Method 1: Using the datetime Module

The datetime module in Python provides a timedelta class, which can be used to calculate the difference between a given date and the beginning of the year. By extracting the .timetuple().tm_yday attribute, it returns the day of the year for any date object.

Here’s an example:

from datetime import datetime

date_series = ["2023-01-01", "2023-12-31"]
for date_str in date_series:
    date_obj = datetime.strptime(date_str, '%Y-%m-%d')
    print(date_obj.timetuple().tm_yday)

Output:

1
365

This code uses datetime.strptime to parse the string dates into datetime objects. Then, it retrieves the day of the year using .timetuple().tm_yday and prints the result.
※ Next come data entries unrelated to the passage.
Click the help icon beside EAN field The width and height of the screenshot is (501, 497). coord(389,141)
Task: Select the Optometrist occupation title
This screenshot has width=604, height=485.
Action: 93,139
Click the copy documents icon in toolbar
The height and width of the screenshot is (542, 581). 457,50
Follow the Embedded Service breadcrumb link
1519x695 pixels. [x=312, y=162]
Method 2: Calculating Day of Year with pandas

For data science applications, the pandas library facilitates operations on date series. By converting the date strings to DatetimeIndex, one can directly use the .dayofyear property to compute the day of the year for each date in a series.

Here’s an example:

import pandas as pd

date_series = pd.to_datetime(["2023-01-01", "2023-12-31"])
day_of_year_series = date_series.dayofyear
print(day_of_year_series.tolist())

Output:

[1, 365]

This snippet first converts a list of date strings to pandas’ DatetimeIndex. Subsequently, pandas’ inherent .dayofyear attribute provides the day of year for each date, outputting the result as a list.
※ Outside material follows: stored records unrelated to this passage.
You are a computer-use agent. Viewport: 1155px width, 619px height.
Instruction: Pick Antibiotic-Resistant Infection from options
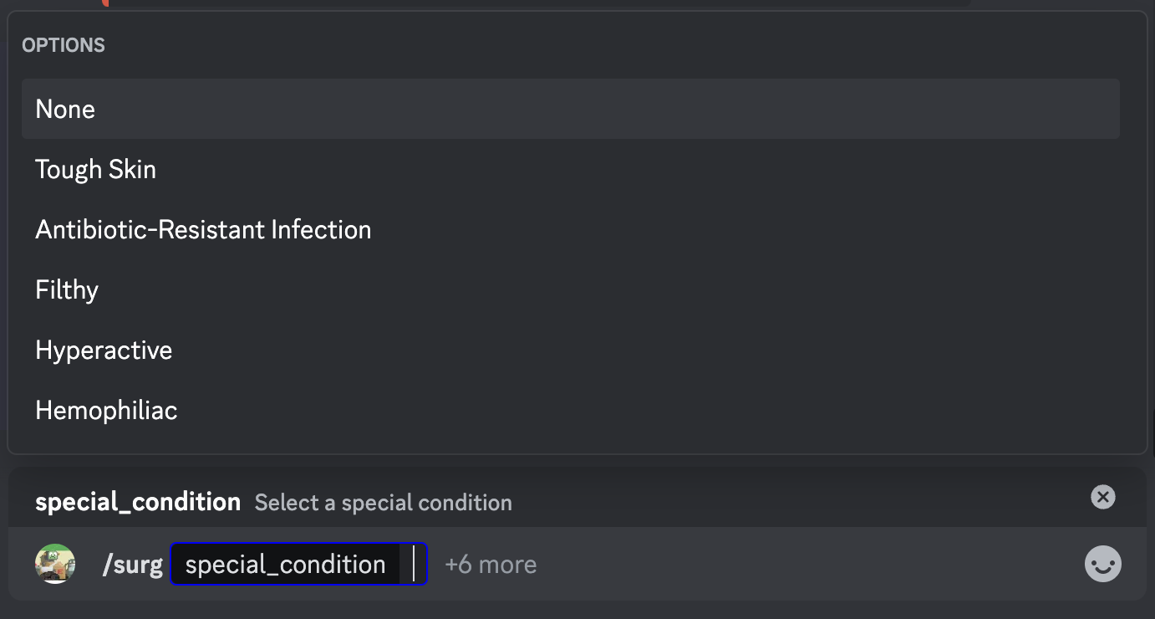pos(203,229)
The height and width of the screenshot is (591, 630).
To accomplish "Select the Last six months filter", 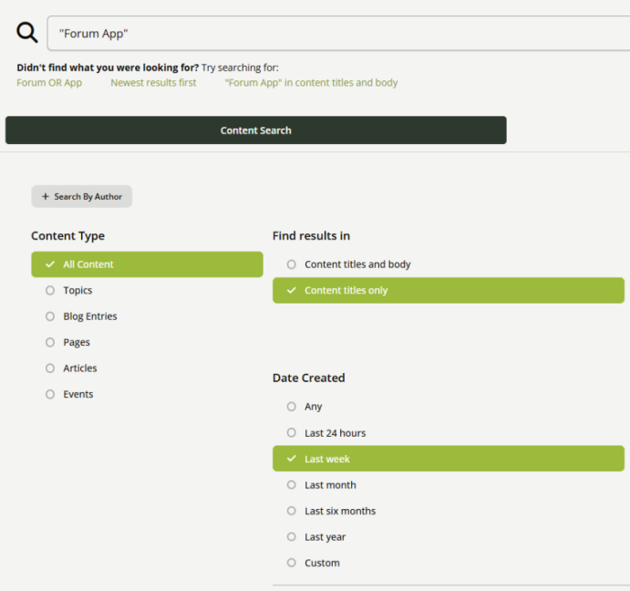I will click(x=339, y=511).
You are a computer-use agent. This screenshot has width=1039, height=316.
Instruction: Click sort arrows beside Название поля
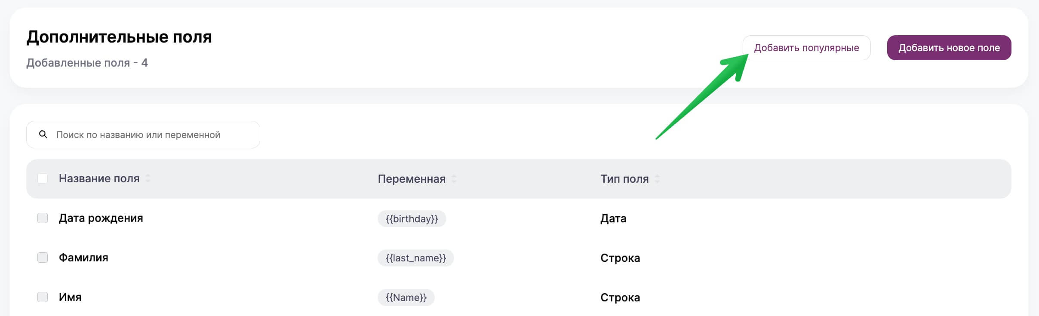click(148, 178)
Method 3: Using List Comprehension with the datetime Module

List comprehension in Python offers a more Pythonic and less verbose way of performing operations on iterables. When combined with the datetime module, it allows for a compact expression to calculate the day of the year for a series of dates.

Here’s an example:

from datetime import datetime

date_series = ["2023-01-01", "2023-12-31"]
days_of_year = [datetime.strptime(date, '%Y-%m-%d').timetuple().tm_yday for date in date_series]
print(days_of_year)

Output:

[1, 365]

The list comprehension iterates through each date in the series, converts it to a datetime object, and then retrieves the day of the year, resulting in a compact list of these values.

Method 4: Custom Function Utilizing Ordinal Days

One can write a custom function in Python that converts a date into its ordinal form, which represents the number of days since January 1st of year 1, and then finds the day of the year by calculating the difference with the ordinal number of the first day of the same year.

Here’s an example:

from datetime import datetime

def get_day_of_year(date_str):
    date_obj = datetime.strptime(date_str, '%Y-%m-%d')
    return (date_obj - datetime(date_obj.year, 1, 1)).days + 1

date_series = ["2023-01-01", "2023-12-31"]
print([get_day_of_year(date) for date in date_series])

Output:

[1, 365]

This function parses the date, computes the difference in days from the start of the year, and corrects the offset (since .days starts from zero) to return the ordinal day of the year.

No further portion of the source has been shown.